Half Hull Model
Dimensions Backboard: 30″ x 7″ x 3/4″
Model: 25 1/2″ x 2 3/4″ Beam x 4″ Depth
Presented is a contemporary Half Hull model of the Schooner America, arguably the most famous racing yacht in American history. This is a brand new model in original packing.
Well known as the American entry put together by a syndicate from the New York Yacht Club, “America” won the English Royal Yacht Squadron 53-mile regatta around the Isle of Wight, August 22, 1851, The Squadron’s “One Hundred Sovereign Cup” was later renamed after the original winning yacht giving birth to the great international yacht challenge race, “The America’s Cup”.
Bow and Name Plate
America was designed by James Rich Steers and George Steers (1820-1856). George Steers’ pilot boat designs had a concave clipper bow with the beam (widest part of the hull) of the vessel at midships. She was designed along the lines of the pilot boat Mary Taylor, with a concave clipper bow and the beam of the vessel at midships. The Scchooner-rigged pilot boats were among the fastest and most seaworthy of their day. They had to be seaworthy for they met inbound and outbound vessels in any kind of weather. These vessels also had to be fast, for harbor pilots competed with each other for business.
Back of Mounting Board
America was captained by Richard Brown, who was also a skilled member of the Sandy Hooks Pilots group, renowned worldwide for their expertise in manoeuvering the shoals around New York Harbor. They were highly skilled racers as a result of impromptu races between pilots to ships in need of pilot services. Brown had sailed aboard the pilot boat Mary Taylor, designed by George Steers of whom he was a personal friend. He chose as first mate Nelson Comstock, a newcomer to yacht racing.

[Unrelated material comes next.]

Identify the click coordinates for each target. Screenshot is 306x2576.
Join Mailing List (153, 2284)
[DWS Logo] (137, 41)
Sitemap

In 1860, she returned to the States and was sold to the Confederate States of America the same year for use as a blockade runner in the American Civil War. The yacht was renamed Memphis, but the details of her Confederate service are unclear.
In 1862, she was scuttled in a creek in north Florida. When Union troops took the city of Jacksonville, she was raised, repaired, and renamed America by the Union and served the United States Navy on the blockade until May 1863. She was assigned to the federal blockading squadron off Charleston and was on patrol the night of March 19, 1863, when she spotted the smoke of a blockade runner near Dewees Inlet, South Carolina. She immediately launched colored signal flares to alert the rest of the fleet. This resulted in the loss to the confederate of its most powerful ship. In 1863 America became a training ship at the U.S. Naval Academy. On August 8, 1870, the Navy entered her in the America’s Cup race at New York Harbor, where she finished fourth. America remained in the Navy until 1873 when she was sold to Benjamin Butler for $5,000.